Please swap "coordinates" for "position" in the lines between the one holding "What do you" and the one holding "center [805, 955].", inclusive, and give only those lines back with everything else unchanged and the pictures left out.

Information supplied
· · ·
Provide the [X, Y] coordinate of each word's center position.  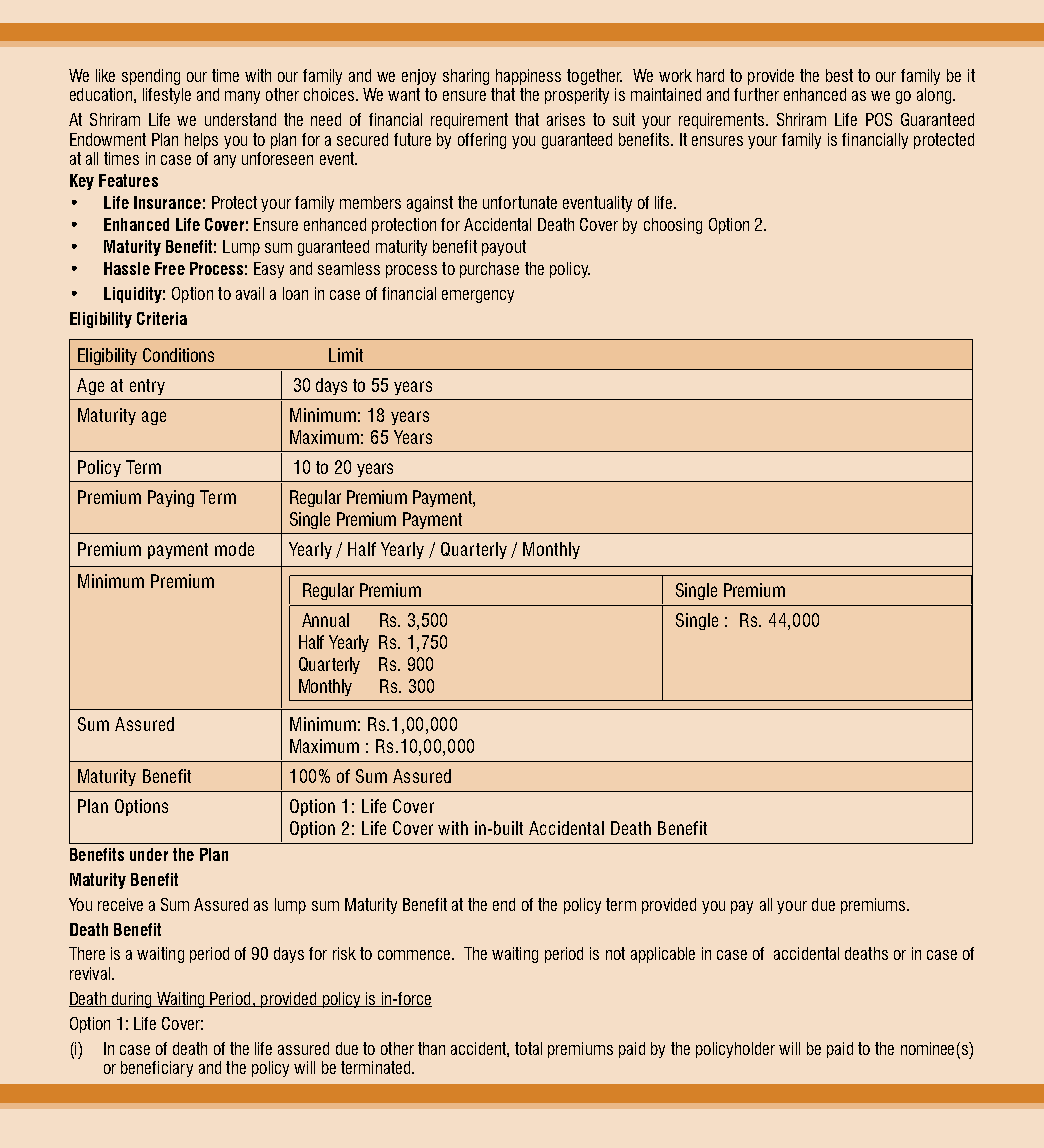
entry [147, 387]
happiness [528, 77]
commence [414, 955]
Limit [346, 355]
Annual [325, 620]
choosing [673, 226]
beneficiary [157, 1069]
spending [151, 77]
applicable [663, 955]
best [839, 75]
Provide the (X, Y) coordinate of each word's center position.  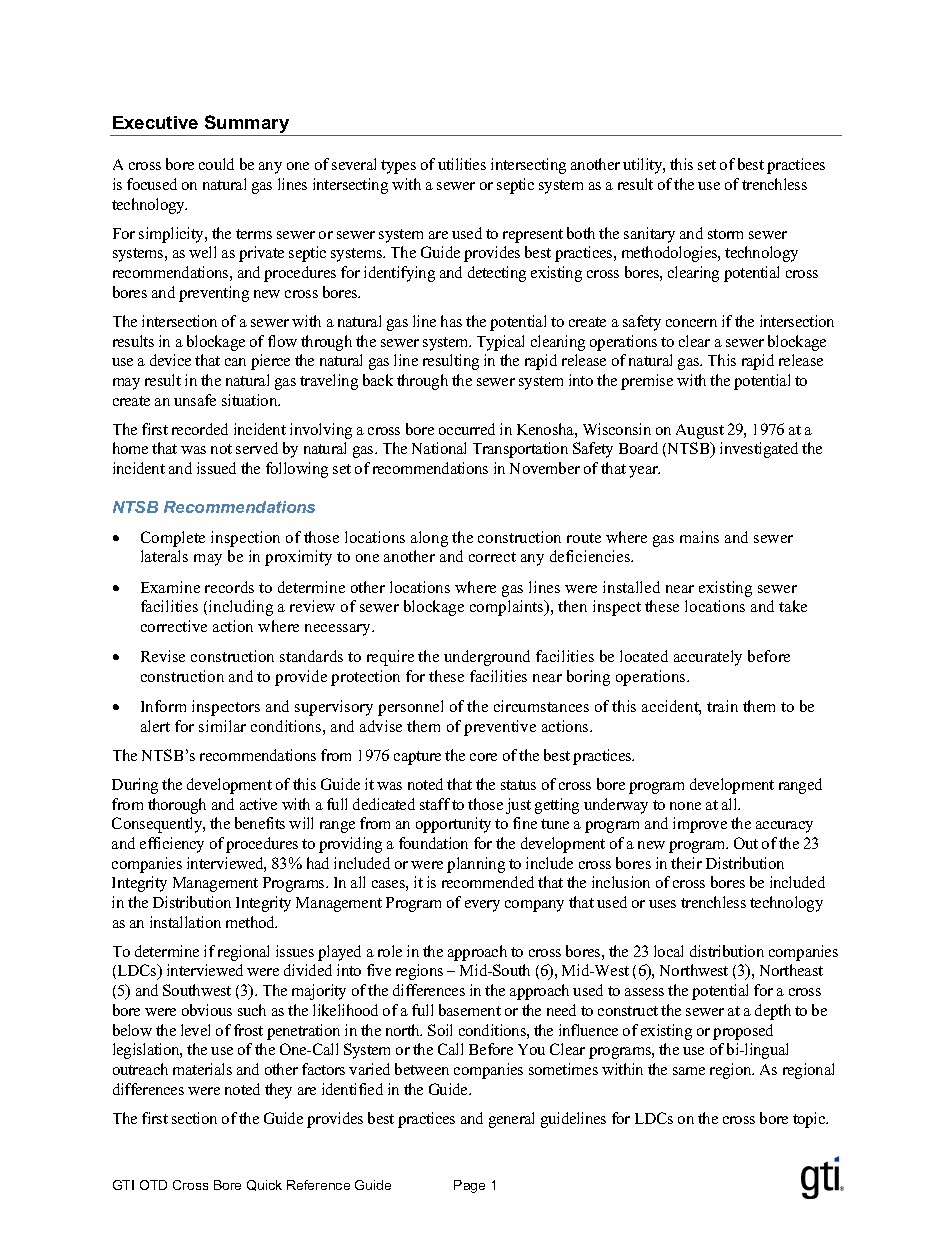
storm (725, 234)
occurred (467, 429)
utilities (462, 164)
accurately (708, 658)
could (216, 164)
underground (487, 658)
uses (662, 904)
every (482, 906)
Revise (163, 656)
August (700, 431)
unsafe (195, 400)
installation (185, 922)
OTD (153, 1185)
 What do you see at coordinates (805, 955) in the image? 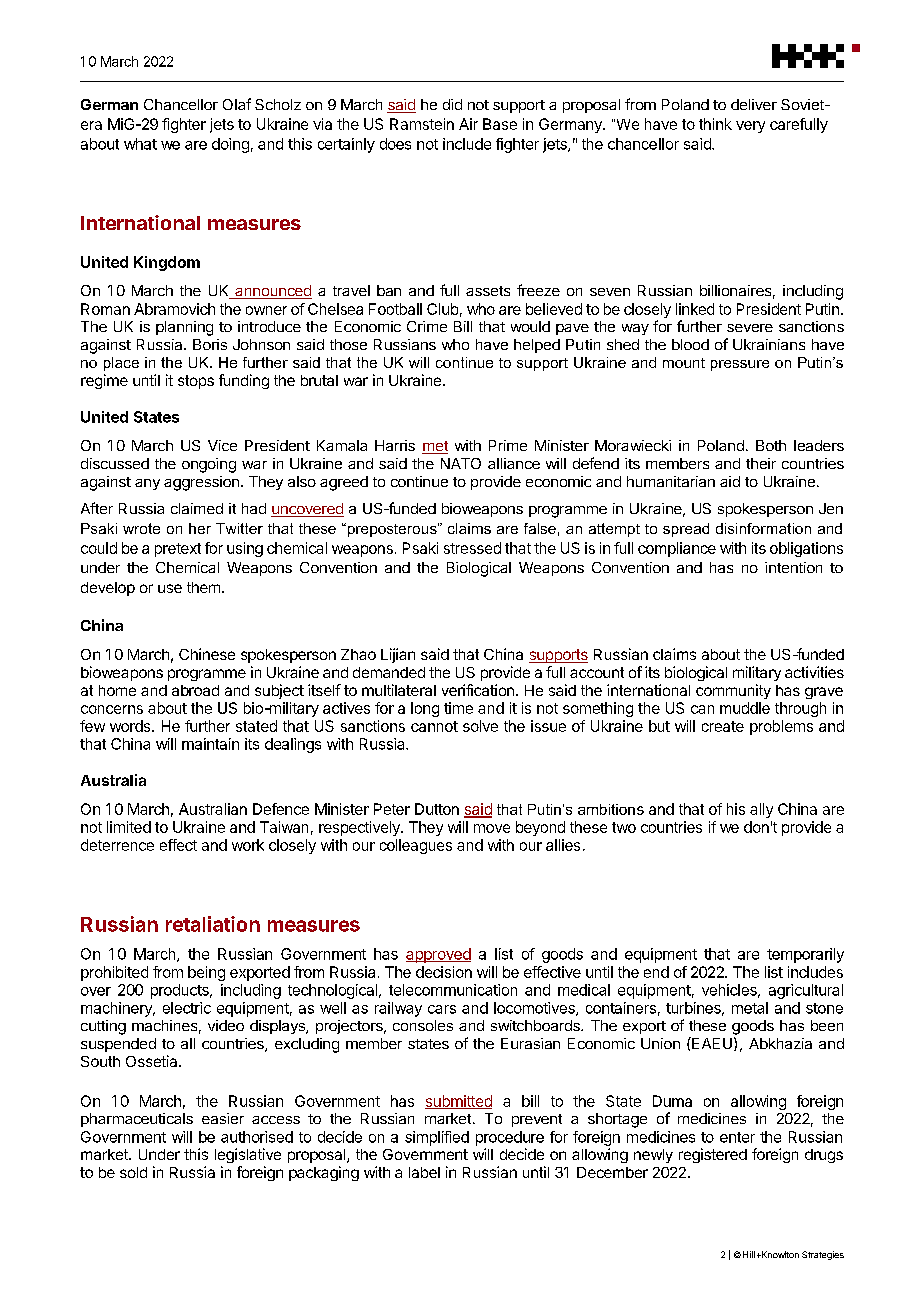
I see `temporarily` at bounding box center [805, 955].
· · ·
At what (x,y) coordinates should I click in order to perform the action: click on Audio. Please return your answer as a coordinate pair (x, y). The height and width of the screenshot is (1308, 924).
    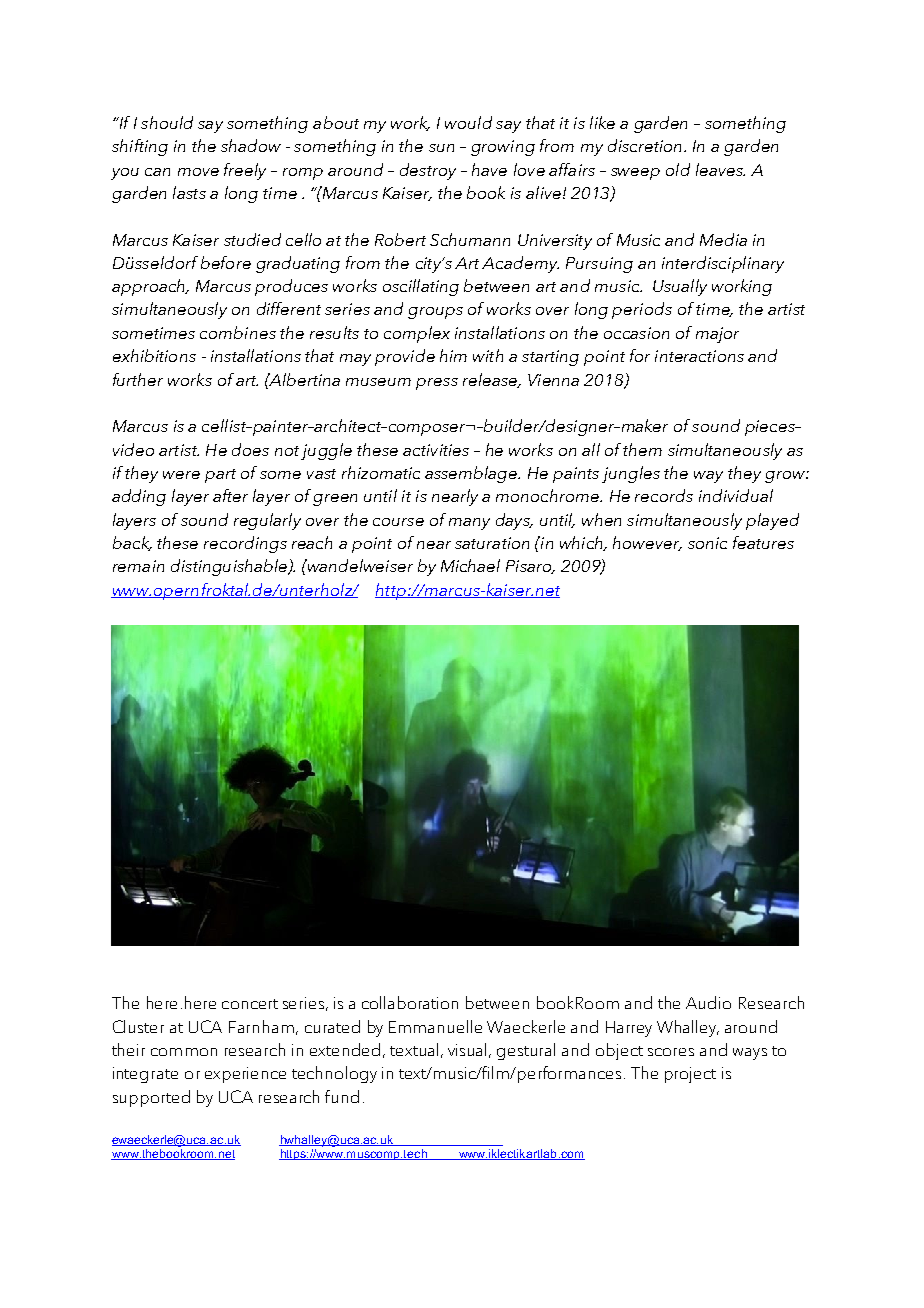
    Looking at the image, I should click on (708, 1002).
· · ·
Response below
 What do you see at position (805, 955) in the image? 
I see `temporarily` at bounding box center [805, 955].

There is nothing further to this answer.